§ TRY IT:
Could you please retype all of the entries exactly as they appear?

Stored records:
━━━━━━━━━━━━━━━━━━━━
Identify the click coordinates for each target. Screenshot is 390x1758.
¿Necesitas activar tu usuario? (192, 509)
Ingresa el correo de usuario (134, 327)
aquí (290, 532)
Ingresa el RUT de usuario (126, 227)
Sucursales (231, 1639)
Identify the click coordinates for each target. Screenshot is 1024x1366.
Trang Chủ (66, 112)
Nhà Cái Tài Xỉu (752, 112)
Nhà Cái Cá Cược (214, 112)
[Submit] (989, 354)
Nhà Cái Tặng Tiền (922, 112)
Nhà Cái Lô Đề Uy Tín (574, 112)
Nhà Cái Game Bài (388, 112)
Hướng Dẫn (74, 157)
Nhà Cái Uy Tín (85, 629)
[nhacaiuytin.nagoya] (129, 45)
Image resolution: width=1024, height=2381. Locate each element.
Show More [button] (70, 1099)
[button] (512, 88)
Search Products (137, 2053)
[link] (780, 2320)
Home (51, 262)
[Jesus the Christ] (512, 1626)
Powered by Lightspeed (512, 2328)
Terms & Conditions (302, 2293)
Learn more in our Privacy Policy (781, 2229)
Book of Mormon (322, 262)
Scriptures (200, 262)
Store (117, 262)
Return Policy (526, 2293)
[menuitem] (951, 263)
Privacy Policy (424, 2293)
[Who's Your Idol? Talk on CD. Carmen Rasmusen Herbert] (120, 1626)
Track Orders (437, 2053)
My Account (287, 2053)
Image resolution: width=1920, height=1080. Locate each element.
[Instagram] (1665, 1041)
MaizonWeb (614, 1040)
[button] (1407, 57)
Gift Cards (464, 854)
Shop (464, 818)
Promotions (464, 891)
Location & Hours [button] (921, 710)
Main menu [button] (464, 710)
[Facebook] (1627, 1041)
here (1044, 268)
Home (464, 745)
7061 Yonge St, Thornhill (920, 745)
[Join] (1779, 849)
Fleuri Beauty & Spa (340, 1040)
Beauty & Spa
━━━━━━━━━━━━━━━━━━━━
§ ANSWER TO THIS PROBLEM:
Identify the click coordinates for each target. Screenshot is 390x1758.
¿Necesitas activar tu usuario? (192, 509)
Ingresa el correo de usuario (134, 327)
aquí (290, 532)
Ingresa el RUT de usuario (126, 227)
Sucursales (231, 1639)
Identify the click coordinates for each target. Screenshot is 1024x1366.
Trang Chủ (66, 112)
Nhà Cái Tài Xỉu (752, 112)
Nhà Cái Cá Cược (214, 112)
[Submit] (989, 354)
Nhà Cái Tặng Tiền (922, 112)
Nhà Cái Lô Đề Uy Tín (574, 112)
Nhà Cái Game Bài (388, 112)
Hướng Dẫn (74, 157)
Nhà Cái Uy Tín (85, 629)
[nhacaiuytin.nagoya] (129, 45)
Image resolution: width=1024, height=2381. Locate each element.
Show More [button] (70, 1099)
[button] (512, 88)
Search Products (137, 2053)
[link] (780, 2320)
Home (51, 262)
[Jesus the Christ] (512, 1626)
Powered by Lightspeed (512, 2328)
Terms & Conditions (302, 2293)
Learn more in our Privacy Policy (781, 2229)
Book of Mormon (322, 262)
Scriptures (200, 262)
Store (117, 262)
Return Policy (526, 2293)
[menuitem] (951, 263)
Privacy Policy (424, 2293)
[Who's Your Idol? Talk on CD. Carmen Rasmusen Herbert] (120, 1626)
Track Orders (437, 2053)
My Account (287, 2053)
Image resolution: width=1920, height=1080. Locate each element.
[Instagram] (1665, 1041)
MaizonWeb (614, 1040)
[button] (1407, 57)
Gift Cards (464, 854)
Shop (464, 818)
Promotions (464, 891)
Location & Hours [button] (921, 710)
Main menu [button] (464, 710)
[Facebook] (1627, 1041)
here (1044, 268)
Home (464, 745)
7061 Yonge St, Thornhill (920, 745)
[Join] (1779, 849)
Fleuri Beauty & Spa (340, 1040)
Beauty & Spa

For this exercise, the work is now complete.